• [Task details]: Report how many lines in the records below contain the word "dropdown". Give only the number.

Saved data entries
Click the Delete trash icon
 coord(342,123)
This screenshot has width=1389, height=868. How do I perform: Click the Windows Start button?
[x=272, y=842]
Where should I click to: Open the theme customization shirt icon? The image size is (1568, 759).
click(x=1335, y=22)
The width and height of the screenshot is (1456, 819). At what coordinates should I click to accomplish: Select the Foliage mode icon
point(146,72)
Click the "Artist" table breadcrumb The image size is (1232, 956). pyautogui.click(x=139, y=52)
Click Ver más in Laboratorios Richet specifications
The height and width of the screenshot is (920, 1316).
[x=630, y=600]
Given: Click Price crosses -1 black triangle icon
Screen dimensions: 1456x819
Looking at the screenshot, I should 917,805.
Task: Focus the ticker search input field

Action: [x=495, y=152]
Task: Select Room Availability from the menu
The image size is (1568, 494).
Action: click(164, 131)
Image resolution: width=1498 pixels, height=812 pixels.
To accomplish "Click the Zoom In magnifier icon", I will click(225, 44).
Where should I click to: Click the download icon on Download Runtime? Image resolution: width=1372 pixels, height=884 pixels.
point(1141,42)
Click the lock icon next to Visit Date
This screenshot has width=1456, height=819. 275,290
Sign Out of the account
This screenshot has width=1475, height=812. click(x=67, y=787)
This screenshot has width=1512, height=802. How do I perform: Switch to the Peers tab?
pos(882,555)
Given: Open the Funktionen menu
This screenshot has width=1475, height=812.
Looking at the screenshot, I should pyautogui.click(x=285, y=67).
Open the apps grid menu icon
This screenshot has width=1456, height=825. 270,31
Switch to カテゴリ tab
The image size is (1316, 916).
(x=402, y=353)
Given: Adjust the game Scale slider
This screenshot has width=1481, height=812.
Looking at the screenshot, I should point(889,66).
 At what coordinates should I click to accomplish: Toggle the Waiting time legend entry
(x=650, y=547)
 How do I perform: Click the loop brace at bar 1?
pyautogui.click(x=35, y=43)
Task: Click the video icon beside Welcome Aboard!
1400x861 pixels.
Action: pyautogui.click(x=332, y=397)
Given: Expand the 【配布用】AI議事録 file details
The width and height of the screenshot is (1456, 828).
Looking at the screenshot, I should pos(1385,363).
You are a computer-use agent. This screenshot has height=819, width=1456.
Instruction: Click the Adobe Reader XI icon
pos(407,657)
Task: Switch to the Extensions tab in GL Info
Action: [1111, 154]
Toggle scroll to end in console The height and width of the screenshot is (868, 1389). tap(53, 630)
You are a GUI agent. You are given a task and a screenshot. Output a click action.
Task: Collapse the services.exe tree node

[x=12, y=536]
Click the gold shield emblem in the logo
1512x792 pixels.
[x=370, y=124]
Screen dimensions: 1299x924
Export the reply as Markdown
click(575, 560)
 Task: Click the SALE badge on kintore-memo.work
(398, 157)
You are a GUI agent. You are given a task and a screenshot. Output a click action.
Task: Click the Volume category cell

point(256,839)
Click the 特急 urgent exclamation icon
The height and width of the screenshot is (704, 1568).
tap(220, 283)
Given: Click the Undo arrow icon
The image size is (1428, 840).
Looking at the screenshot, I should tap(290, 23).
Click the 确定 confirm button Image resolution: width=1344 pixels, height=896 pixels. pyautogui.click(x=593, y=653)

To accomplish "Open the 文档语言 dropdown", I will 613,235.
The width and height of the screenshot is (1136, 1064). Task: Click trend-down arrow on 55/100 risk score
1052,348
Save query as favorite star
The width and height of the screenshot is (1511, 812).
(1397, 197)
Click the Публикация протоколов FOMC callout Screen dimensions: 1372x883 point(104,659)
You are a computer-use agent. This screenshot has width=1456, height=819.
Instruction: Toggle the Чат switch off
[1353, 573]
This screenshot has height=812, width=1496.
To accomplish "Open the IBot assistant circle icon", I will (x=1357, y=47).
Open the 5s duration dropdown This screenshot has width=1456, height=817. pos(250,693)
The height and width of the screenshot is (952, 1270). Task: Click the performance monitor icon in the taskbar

• [Written solution]: 2